Figure 3. Instantaneous (a) vorticity magnitude and (b) dilatation (both normalized using the centreline velocity at inflow (
$u_0$) and the jet radius at inflow (
$r_0$)) plotted on an axial–radial plane.
Figure 4. Isosurface of 
$Q=0.1$ (normalized using jet centreline velocity and radius at inflow); (a) 
$X / r_0$ = 5 to 40 (b) 
$X / r_0$ = 5 to 20 (normalized using 
$u_0$ and 
$r_0$).
3.1.2. Mean flow results
We first look at mean flow quantities in the axial direction along the centreline plotted up to the beginning of the sponge region. The mean centreline axial velocity along the axial direction is shown in figure 5(a). The end of the potential core, followed by a decay of the centreline velocity, can be clearly seen. The results match closely with those of Freund (Reference Freund2001). The inverse of centreline velocity, 
$u_0/u_{cl}(X)$, is shown in figure 5(b). The linear variation of 
$u_0/u_{cl}(X)$ can be seen after the end of the potential core. It is known from order-of-magnitude analysis and experiments that the centreline velocity, 
$u_{cl}(X)$, of round jets decays as
\begin{equation} \frac{u_{cl}(X)}{u_{0}}= B_{u} \left[\frac{2r_{0}}{X - X_{0}} \right], \end{equation}
where 
$X_{0}$ is the virtual origin and 
$B_{u}$ is an empirical constant which from experiments of high Reynolds number incompressible round jets is found to be around 6. In the present compressible case at low Reynolds number, 
$B_{u}$ = 5.67. Freund (Reference Freund2001) has shown that the linear fit with the value 
$B_{u}$ = 5.8 matches closely with his data.

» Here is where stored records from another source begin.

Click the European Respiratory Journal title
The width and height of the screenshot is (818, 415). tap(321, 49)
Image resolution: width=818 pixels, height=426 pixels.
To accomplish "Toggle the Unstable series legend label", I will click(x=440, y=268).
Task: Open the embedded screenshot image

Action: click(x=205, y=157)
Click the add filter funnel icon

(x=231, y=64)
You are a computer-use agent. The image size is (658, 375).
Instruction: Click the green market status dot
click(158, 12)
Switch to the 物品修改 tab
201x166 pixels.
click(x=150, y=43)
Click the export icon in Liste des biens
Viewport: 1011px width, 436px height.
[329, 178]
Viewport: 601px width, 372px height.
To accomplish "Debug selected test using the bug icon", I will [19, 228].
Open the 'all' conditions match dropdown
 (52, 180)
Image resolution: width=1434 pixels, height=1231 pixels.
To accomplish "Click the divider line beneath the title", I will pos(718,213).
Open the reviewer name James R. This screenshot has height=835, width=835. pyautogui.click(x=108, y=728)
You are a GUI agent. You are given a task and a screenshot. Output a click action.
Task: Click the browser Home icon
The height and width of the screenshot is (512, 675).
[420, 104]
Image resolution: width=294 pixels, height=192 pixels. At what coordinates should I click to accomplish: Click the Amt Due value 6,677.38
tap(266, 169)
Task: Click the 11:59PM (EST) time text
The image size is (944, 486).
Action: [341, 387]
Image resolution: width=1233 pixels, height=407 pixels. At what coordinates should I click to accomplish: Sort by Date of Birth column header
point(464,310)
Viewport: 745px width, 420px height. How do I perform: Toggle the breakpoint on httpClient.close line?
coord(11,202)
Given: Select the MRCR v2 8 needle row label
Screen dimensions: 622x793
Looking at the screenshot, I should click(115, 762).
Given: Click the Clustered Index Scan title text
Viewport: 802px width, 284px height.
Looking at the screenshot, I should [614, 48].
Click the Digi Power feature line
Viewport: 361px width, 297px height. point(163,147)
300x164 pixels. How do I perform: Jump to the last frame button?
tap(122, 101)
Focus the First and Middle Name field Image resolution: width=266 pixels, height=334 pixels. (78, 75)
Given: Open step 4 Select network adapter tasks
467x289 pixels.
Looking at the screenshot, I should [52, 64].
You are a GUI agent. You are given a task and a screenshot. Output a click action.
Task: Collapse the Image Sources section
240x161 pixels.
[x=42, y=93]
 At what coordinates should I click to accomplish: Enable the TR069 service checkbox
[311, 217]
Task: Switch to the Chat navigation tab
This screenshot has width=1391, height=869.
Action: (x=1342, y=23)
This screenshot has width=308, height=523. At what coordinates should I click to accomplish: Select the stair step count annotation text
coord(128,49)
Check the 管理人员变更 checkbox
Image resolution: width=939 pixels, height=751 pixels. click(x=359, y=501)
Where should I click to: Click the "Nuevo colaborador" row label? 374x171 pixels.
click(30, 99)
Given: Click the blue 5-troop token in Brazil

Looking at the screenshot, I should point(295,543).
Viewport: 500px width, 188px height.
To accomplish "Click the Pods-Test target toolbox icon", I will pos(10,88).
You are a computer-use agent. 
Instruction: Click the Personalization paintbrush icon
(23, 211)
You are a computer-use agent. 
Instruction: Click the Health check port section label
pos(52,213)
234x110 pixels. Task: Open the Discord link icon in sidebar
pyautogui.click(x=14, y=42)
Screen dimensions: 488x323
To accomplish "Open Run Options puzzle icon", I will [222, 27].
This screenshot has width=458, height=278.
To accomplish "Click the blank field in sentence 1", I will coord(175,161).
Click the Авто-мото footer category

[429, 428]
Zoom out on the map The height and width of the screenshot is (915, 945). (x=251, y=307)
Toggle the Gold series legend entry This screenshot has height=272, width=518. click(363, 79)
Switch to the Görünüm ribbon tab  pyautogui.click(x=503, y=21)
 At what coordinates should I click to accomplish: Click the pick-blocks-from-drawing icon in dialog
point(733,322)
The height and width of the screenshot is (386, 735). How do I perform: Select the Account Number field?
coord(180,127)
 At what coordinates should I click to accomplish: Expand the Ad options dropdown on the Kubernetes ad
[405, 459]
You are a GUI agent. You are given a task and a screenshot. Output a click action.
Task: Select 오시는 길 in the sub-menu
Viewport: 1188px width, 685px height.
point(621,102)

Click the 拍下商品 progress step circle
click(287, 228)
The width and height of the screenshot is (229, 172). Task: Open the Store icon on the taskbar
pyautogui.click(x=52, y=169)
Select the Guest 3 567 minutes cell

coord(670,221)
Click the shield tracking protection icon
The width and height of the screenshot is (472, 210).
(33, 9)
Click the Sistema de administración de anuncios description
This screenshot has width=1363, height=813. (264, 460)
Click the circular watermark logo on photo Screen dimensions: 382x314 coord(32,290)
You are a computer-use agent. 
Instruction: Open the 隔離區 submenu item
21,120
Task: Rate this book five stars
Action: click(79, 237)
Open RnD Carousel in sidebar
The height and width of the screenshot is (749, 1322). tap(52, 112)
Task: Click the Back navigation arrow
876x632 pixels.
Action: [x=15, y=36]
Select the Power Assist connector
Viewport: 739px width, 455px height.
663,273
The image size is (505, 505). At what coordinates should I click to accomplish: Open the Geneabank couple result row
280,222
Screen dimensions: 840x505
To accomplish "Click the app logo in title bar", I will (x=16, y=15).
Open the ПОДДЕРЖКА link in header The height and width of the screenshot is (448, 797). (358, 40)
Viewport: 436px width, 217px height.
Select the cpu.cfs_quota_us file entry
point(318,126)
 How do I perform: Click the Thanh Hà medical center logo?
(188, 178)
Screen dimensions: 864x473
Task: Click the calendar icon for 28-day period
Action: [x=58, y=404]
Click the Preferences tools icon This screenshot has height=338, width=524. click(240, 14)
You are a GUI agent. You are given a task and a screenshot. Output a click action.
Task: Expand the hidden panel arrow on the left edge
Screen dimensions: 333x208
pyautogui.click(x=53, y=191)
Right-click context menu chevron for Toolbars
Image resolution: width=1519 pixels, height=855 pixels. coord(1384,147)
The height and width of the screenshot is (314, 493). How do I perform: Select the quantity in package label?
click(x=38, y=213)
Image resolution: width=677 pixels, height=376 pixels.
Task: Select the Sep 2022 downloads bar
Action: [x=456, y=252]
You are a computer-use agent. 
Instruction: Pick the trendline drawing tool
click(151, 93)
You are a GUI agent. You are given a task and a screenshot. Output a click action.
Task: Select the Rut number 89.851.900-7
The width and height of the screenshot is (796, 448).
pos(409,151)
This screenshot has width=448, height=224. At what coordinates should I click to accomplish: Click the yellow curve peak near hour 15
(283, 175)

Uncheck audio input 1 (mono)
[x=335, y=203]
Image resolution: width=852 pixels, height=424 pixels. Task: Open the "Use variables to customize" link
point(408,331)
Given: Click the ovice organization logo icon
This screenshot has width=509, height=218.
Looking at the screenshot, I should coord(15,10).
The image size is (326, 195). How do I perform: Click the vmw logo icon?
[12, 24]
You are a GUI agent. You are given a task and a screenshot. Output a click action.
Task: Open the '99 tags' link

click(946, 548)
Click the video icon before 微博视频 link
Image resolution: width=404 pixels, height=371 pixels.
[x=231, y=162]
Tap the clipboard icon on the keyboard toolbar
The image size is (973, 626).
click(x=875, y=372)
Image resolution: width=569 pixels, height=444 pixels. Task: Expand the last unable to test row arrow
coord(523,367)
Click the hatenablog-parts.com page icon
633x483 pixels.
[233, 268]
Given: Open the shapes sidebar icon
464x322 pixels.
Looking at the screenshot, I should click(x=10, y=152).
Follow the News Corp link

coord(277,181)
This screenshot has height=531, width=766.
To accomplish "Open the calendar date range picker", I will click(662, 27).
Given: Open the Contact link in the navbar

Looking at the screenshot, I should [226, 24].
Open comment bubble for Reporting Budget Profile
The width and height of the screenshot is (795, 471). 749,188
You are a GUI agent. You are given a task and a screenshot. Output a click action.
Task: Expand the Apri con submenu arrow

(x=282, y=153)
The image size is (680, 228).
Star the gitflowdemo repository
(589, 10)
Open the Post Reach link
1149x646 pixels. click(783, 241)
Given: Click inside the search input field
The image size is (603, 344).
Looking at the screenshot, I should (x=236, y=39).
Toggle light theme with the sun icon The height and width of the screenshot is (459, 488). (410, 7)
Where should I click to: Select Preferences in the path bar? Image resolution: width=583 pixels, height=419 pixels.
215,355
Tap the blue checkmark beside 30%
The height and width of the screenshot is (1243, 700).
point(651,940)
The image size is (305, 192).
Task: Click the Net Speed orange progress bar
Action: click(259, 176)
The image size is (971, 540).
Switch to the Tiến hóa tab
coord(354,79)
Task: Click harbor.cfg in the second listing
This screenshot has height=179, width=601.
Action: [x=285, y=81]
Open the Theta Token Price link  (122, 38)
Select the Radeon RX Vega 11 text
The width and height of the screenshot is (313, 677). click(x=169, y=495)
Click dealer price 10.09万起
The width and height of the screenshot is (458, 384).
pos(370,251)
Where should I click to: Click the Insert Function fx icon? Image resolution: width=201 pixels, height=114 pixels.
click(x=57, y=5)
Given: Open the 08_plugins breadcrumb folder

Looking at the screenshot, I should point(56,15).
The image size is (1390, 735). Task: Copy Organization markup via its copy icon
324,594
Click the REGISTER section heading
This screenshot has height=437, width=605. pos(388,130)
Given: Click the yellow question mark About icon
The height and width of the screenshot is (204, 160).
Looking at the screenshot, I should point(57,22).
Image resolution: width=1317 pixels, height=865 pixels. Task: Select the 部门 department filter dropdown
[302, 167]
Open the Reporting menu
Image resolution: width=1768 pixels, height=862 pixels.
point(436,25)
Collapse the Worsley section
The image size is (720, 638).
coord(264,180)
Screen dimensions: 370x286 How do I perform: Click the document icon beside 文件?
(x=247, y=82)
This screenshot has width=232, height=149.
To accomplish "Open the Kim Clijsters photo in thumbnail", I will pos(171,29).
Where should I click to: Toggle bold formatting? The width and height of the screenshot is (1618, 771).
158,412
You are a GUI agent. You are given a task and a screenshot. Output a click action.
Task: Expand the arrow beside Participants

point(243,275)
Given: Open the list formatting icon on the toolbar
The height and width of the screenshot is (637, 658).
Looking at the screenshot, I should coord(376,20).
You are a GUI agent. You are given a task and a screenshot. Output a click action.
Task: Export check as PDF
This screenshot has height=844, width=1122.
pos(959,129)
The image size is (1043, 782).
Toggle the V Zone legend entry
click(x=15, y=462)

Figure 5. (a) Centreline axial velocity, (b) inverse of centreline axial velocity and (c) centreline Mach number. Symbols in all panels are the results of Freund (Reference Freund2001).
The centreline Mach number variation is shown in figure 5(c) and we note that the Mach number drops below 
$0.6$ after X = 20 
$r_0$. Here, also we note a very good agreement with the results of Freund (Reference Freund2001).
3.1.3. Reynolds stresses
The evolution of the axial Reynolds stress and Reynolds shear stress in the axial direction is shown in figure 6. The profiles are normalized using the jet centreline velocity at inflow (
$u_0$). The radial coordinate is normalized using the jet radius at inflow. As can be seen in figure 6, before the potential core ends near 
$X = 8$ 
$r_0$, the stresses have small values. Then, they rise rapidly, reach the maximum values and then decrease. The peaks observed in the present study are higher compared with those of Freund (Reference Freund2001) at a couple of streamwise locations. Then, subsequently, the peaks are reduced and the profiles grow in the radial direction. Radial profiles of axial, radial and Reynolds shear stresses normalized using the local jet centreline velocity (
$u_{cl}$) are shown in figure 7. The profiles are compared with those of Freund (Reference Freund2001), Picano et al. (Reference Picano and Casciola2007) and Panchapakesan & Lumley (Reference Panchapakesan and Lumley1993). The radial coordinate is normalized using the axial location. The axial Reynolds stress profile is shown in figure 7(a). The present profile is in agreement with the reference results away from the jet centreline. Near the jet centreline the profile is close to that of Picano et al. (Reference Picano and Casciola2007). The radial Reynolds stress and Reynolds shear stress profiles are also shown in figures 7(b) and 7(c), respectively. As can be seen in the figure, the present results are close to the reference results. Overall, good agreement is observed for all three components of the Reynolds stress.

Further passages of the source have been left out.